What is a Chalazion?

A Chalazion is an eyelid cyst or lump, of either the upper or lower eyelid which is caused by inflammation from a gland of the lid. It can be soft and fluid filled or firmer.

A chalazion may also be referred to as a meibomian cyst, tarsal cyst or conjuntival granuloma. What causes this issue is material secreted from the gland through a narrow opening becomes clogged from either the hardening of the sebaceous liquid near the opening or the additional narrowing of the opening itself.

When this occurs, the gland will have a backup of the secreting material causing swelling.

What is Diabetic Retinopathy?

Diabetic Retinopathy is caused by damaged small blood vessels throughout the body which leads to reduced flow to the eye. This is one of a number of issues stemming from Diabetes.

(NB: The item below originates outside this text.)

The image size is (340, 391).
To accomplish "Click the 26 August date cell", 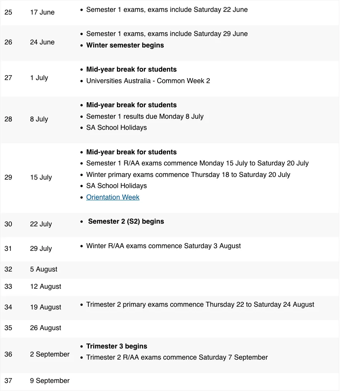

Symptoms may include blurred, double or distorted vision or difficulty with reading, floaters or spots in your vision. Partial or total loss of vision, or a shadow across your vision field. Pain, pressure or constant redness of your eyes.

Our goal at Zimm Cataract & Laser Center in Erie, PA is proper diagnosis and treatment early on to prevent vision loss and further complications.


What are Flashes and Floaters?

Eye Floaters, Flashes and Spots can be annoying.

Eye floaters are tiny spots, specs, flecks and cobwebs that drift aimlessly around in your field of vision. These floaters and spots are very common and pose no cause for alarm. Floaters and spots typically appear when pieces of the eye’s gel like vitreous break loose within the inner back portion of your eye.

Flashes can occur if the retina is tugged, torn or detached from the back of your eye.

Let us examine and review your individual concern to see which course of action is required.

What is Glaucoma?

Glaucoma is a condition of the eye whereby some damage has occurred to the optic nerve as a result of elevated fluid pressure. If left untreated, it may progress and cause permanent vision loss. All ages are at risk for glaucoma - from babies to senior citizens.

Glaucoma is associated with a gradual loss of peripheral vision. It is often accompanied by higher than normal fluid pressures in the eye which results in damage to the optic nerve. This damage is seen on the eye exam as an enlargement of the normal depression in the center of the optic nerve - the optic cup. However, approximately 30% of patients who have glaucoma do not have elevated fluid pressures in their eyes, yet they do have enlargement of their optic cups or other signs of glaucoma.

Enlargement of the optic cup is referred to as optic cupping, and when it is seen on an eye exam, it is one of the main reasons patients are tested for glaucoma. However, there are also many patients who were born with an enlarged cup that do not have glaucoma at all. This is referred to as physiologic cupping. It becomes important to distinguish whether this optic cupping is important and signifies glaucoma or if it just happens to be a result of normal development.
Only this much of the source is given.